No al salvataggio dell'ILVA con i soldi pubblici

Associazioni e cittadini, nel rispetto della normativa anti-Covid, saranno sotto la prefettura di Taranto dalle ore 19 alle 21. Riportiamo l'appello lanciato dalla società civile
28 giugno 2020
Redazione PeaceLink

No al salvataggio dell'ILVA con soldi pubblici

Lunedì 29 giugno, dalle ore 19.00 alle 21.00, saremo in sit-in davanti alla Prefettura per dire NO AL SALVATAGGIO DELL'ILVA CON SOLDI PUBBLICI.

Se lo Stato ritiene che sia utile salvare la produzione gettando ulteriori miliardi di soldi pubblici in un’azienda che cade a pezzi e senza futuro, allora è necessario che le organizzazioni tarantine e la cittadinanza scendano in strada per raccontare le alternative sostenibili e gli interventi di riconversione che si potrebbero attivare con tali investimenti pubblici.

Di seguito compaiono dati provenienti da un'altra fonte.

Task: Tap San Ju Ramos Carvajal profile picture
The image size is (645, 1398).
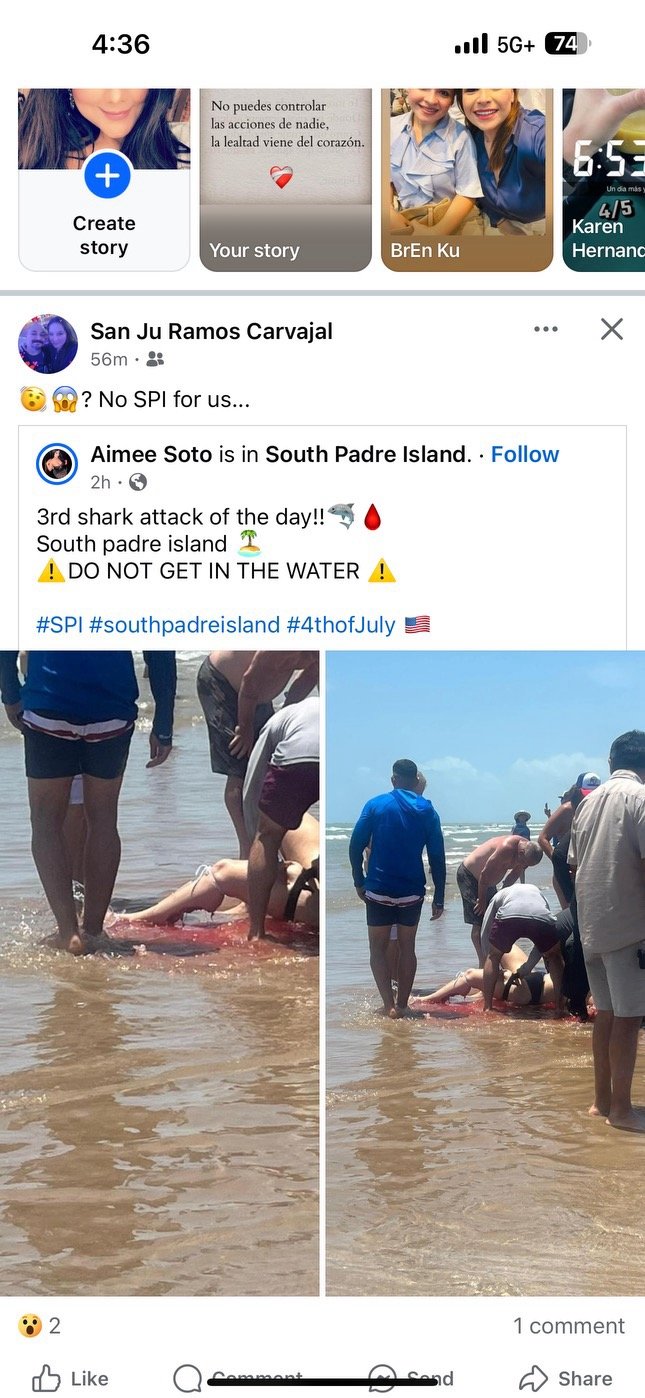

Se la Morselli può intervenire in tv, senza contraddittorio, raccontando all'Italia che ILVA è uno stabilimento industriale gioiello, allora è necessario che le organizzazioni tarantine e la cittadinanza scendano in strada a raccontare le verità sullo stato degli impianti, sulle condizioni di lavoro e sui danni ambientali e sanitari che ILVA produce.

Se ancora qualcuno crede che Mittal possa rilanciare la fabbrica e l'occupazione, allora è necessario che le organizzazioni tarantine e la cittadinanza scendano in strada per ricordare chi è Mittal e come opera nel Mondo.

Per questo lunedì 29 giugno, dalle ore 19.00 alle 21.00, saremo in sit-in davanti la Prefettura per ribadire le ragioni di una città che chiede chiusura, riqualificazione dei lavoratori, bonifica e riconversione ecologica dell'economia del territorio.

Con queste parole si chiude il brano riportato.